Introducing Google Cloud Natural Language API, Speech API and New Data Center - ppoutonnet
https://cloudplatform.googleblog.com/2016/07/the-latest-for-Cloud-customers-machine-learning-and-west-coast-expansion.html
======
nostrademons
Accuracy still seems to leave a fair bit to be desired. For example, when
parsing "Blue, Brown, Orange, Green and Red Lines were running normally" from
this news article [1], "Blue" was interpreted as the color [2], "Brown" was
interpreted as the Brown Bears football team [3], "Orange" was interpreted as
the Orange Line _Washington_ (not Chicago) Metro [4], "Green" was interpreted
as "environmentally friendly" [5], and "Red lines" was interpreted as the
organization (but without a Wikipedia page).

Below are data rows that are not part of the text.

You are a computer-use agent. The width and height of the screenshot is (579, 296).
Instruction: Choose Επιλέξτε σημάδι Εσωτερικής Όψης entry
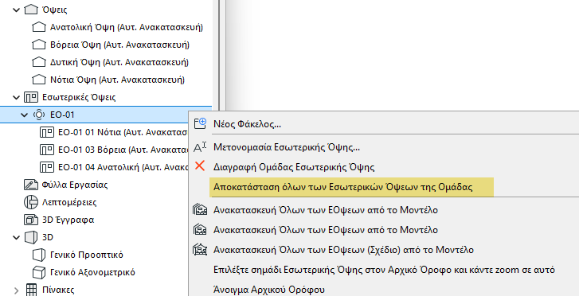(x=384, y=270)
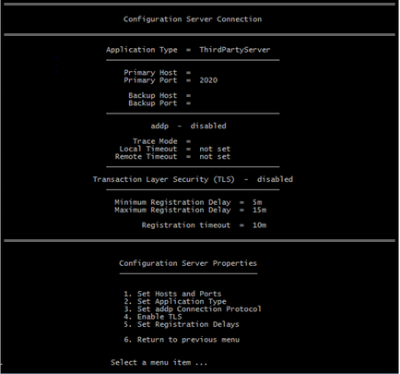
Task: Choose Return to previous menu option
Action: (x=182, y=340)
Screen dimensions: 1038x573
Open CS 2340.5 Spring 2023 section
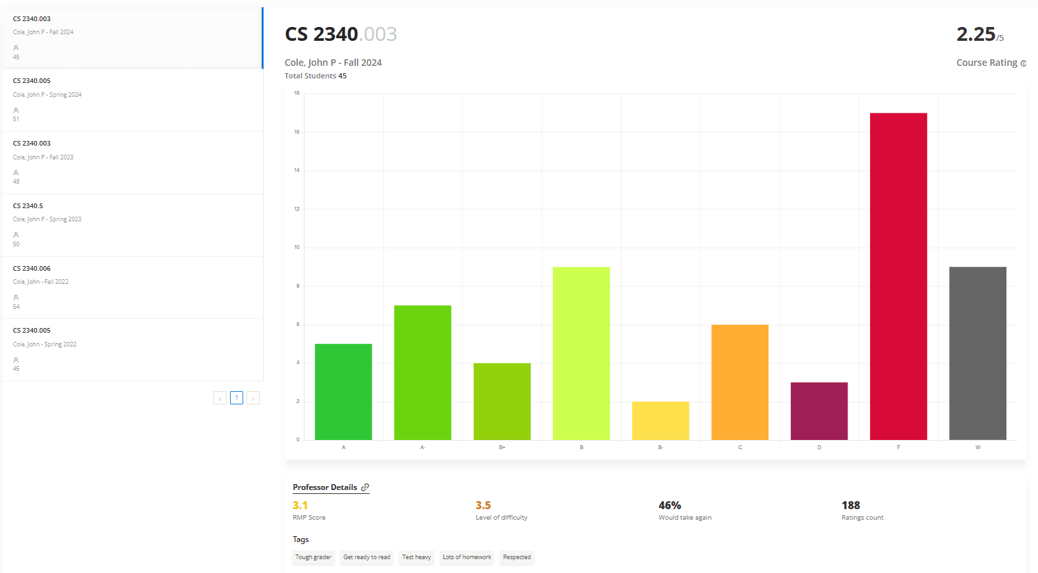pyautogui.click(x=132, y=225)
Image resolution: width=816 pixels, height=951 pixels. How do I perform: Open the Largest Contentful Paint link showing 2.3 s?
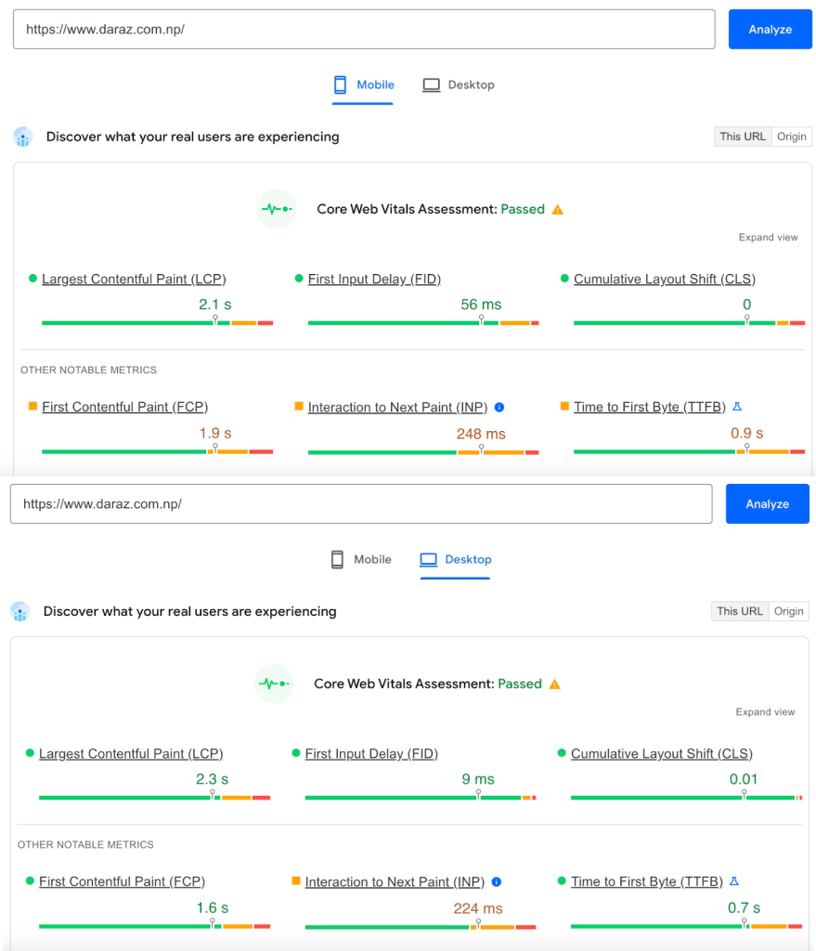tap(131, 754)
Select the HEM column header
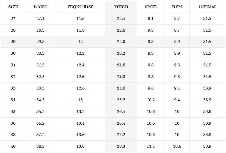The image size is (226, 153). point(177,7)
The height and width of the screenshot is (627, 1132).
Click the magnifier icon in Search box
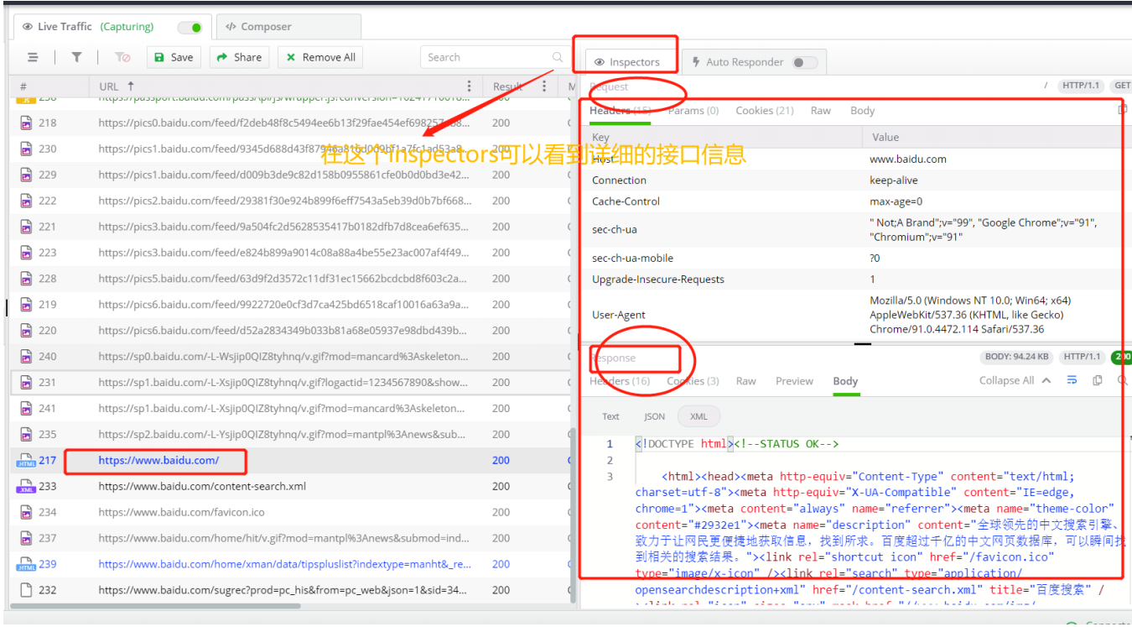pos(558,57)
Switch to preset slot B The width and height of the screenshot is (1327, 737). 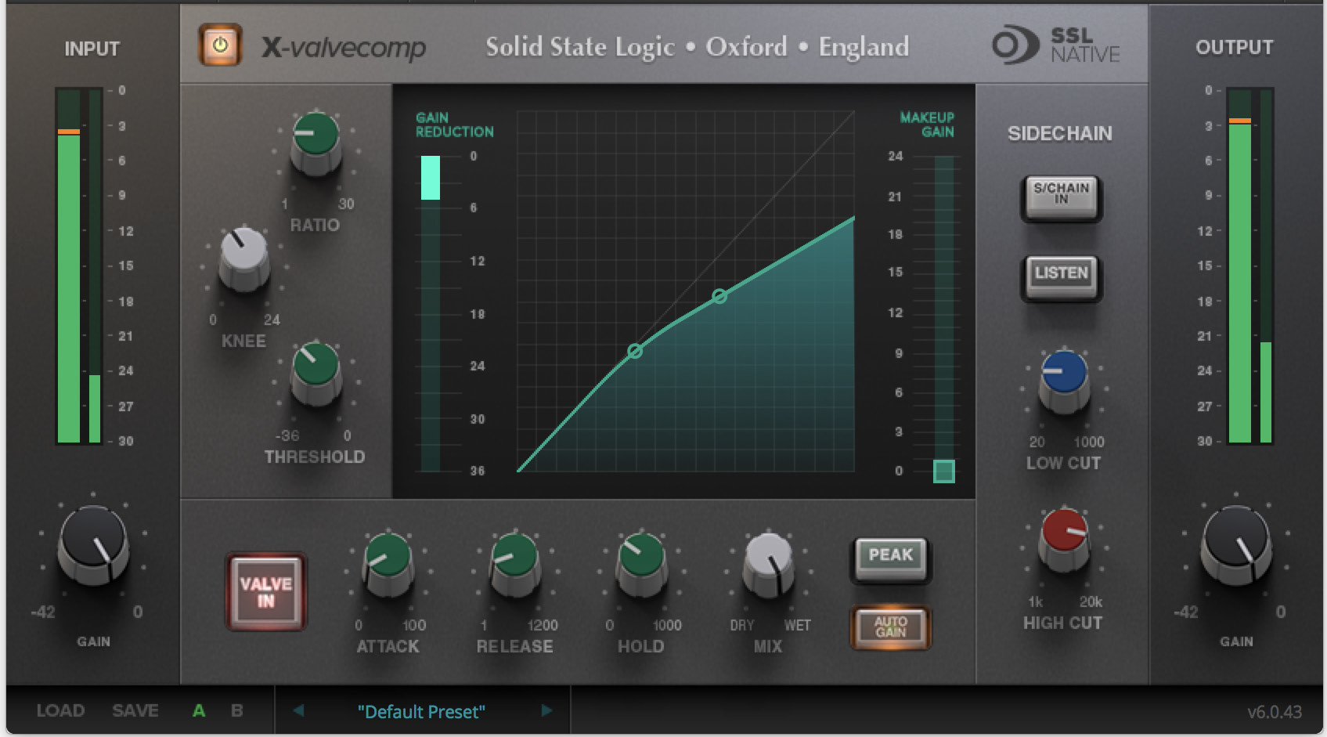point(236,711)
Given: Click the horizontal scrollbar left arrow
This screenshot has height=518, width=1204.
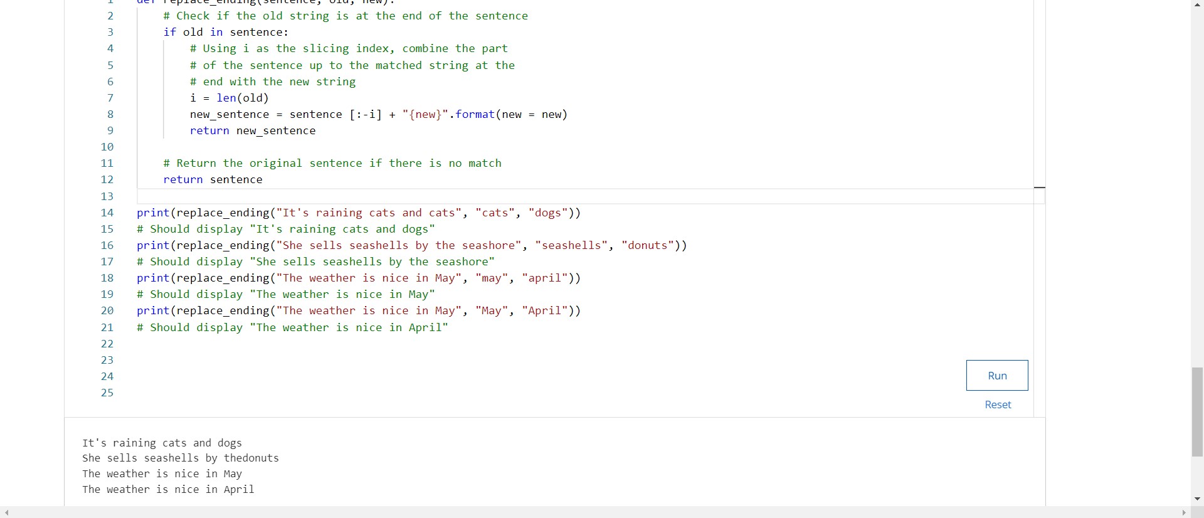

Works pretty well on places, though.

[1] [http://chicago.cbslocal.com/2011/02/02/dangerous-
blizzards-w...](http://chicago.cbslocal.com/2011/02/02/dangerous-blizzards-
wrath-continues/)

[2] [http://en.wikipedia.org/wiki/Blue](http://en.wikipedia.org/wiki/Blue)

[3]
[http://en.wikipedia.org/wiki/Brown_Bears_football](http://en.wikipedia.org/wiki/Brown_Bears_football)

[4]
[http://en.wikipedia.org/wiki/Orange_Line_(Washington_Metro)](http://en.wikipedia.org/wiki/Orange_Line_\(Washington_Metro\))

[5]
[http://en.wikipedia.org/wiki/Environmentally_friendly](http://en.wikipedia.org/wiki/Environmentally_friendly)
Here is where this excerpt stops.